Governments in the United States and its territories have the power to exercise eminent domain so long as they provide property owners with the constitutionally guaranteed “just compensation.” The Fifth Amendment’s Takings Clause specifically prescribes this remedy for parties whose property has been subject to a government taking. “Just compensation” has proven to be an issue in the context of bankruptcy, as bankruptcy law inherently allows debtors to alter their obligations to their creditors.
In response to Puerto Rico’s financial crisis, Congress enacted the Puerto Rico Oversight, Management, and Economic Stability Act (“PROMESA”), which created a modified version of municipal bankruptcy code. Under PROMESA, the Financial Oversight and Management Board of Puerto Rico (“the Board”) filed a plan of adjustment with respect to Puerto Rico’s debts. A group of creditors (the “Takings Claimants”) objected to the plan, arguing it was unconfirmable because the Board was unable to demonstrate that “the debtor [wa]s not prohibited by law from taking any action necessary to carry out the plan.” Specifically, the Takings Claimants argued the plan violated the Fifth Amendment’s Takings Clause.

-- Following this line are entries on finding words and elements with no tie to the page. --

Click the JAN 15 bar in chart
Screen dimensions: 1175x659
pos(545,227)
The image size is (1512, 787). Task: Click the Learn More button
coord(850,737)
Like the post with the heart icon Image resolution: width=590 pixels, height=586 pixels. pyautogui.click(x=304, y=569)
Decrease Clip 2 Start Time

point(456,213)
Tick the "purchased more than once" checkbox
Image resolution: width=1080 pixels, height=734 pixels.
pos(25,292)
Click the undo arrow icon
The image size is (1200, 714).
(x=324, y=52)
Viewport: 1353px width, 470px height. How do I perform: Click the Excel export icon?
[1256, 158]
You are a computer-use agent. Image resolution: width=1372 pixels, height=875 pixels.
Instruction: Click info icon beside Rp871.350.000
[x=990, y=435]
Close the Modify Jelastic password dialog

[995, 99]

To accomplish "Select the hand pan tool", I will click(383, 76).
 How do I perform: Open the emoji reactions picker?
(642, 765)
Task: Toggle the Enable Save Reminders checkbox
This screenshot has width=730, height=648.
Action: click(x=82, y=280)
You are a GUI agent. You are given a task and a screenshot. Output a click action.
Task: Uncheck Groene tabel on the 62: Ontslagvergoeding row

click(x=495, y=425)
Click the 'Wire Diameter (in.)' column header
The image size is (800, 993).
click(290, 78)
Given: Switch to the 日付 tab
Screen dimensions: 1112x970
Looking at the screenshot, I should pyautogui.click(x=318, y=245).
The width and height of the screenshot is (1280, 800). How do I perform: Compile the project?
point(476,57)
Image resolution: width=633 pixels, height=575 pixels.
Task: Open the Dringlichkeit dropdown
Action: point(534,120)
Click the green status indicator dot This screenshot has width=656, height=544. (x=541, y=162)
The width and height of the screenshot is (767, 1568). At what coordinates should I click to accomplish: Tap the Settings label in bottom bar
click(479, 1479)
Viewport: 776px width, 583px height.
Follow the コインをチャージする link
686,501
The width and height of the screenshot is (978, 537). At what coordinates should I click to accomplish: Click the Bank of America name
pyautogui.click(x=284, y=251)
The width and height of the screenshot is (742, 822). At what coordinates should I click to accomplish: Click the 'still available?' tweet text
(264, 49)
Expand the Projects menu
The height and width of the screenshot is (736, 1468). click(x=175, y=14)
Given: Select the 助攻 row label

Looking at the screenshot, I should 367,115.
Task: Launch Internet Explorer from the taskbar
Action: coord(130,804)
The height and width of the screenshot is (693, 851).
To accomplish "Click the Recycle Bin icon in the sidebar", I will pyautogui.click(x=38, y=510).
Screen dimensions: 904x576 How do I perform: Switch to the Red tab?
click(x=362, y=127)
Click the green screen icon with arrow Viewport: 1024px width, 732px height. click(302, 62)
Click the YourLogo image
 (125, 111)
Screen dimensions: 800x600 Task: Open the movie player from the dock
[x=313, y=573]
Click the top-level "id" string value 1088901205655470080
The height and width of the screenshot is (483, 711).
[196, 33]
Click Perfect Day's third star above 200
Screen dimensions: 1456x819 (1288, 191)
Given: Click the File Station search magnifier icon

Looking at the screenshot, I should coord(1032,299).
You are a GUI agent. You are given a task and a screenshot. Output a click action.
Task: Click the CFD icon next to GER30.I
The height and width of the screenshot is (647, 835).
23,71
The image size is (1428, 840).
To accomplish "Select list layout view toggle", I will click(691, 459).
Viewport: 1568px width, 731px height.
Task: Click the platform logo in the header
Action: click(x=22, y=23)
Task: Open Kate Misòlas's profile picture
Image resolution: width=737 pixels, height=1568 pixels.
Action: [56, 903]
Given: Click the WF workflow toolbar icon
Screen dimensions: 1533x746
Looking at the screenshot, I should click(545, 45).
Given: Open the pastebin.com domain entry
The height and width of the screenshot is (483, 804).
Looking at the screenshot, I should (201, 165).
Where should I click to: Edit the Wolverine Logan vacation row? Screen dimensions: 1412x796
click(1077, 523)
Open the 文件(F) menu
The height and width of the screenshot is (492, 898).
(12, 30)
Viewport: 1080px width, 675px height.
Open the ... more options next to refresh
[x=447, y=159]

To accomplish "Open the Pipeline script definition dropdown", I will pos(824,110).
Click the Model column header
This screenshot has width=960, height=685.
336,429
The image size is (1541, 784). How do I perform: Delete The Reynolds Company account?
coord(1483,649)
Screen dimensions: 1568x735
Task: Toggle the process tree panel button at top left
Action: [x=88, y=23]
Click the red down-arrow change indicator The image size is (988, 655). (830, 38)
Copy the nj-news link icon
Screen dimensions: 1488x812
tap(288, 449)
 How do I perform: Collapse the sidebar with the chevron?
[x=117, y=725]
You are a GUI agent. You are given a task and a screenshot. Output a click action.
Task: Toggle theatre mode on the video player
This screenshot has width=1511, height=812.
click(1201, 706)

This article addresses whether a plan of adjustment can satisfy section 2174(b)(3) of PROMESA if it gives takings claimants less than “just compensation” for their prepetition takings claims. Part I describes how claims arising from takings statutes are classified in bankruptcy. Part II discusses the relationship between the Fifth Amendment and bankruptcy law and compares the two diverging views on this issue resulting from the First and Ninth Circuits’ split.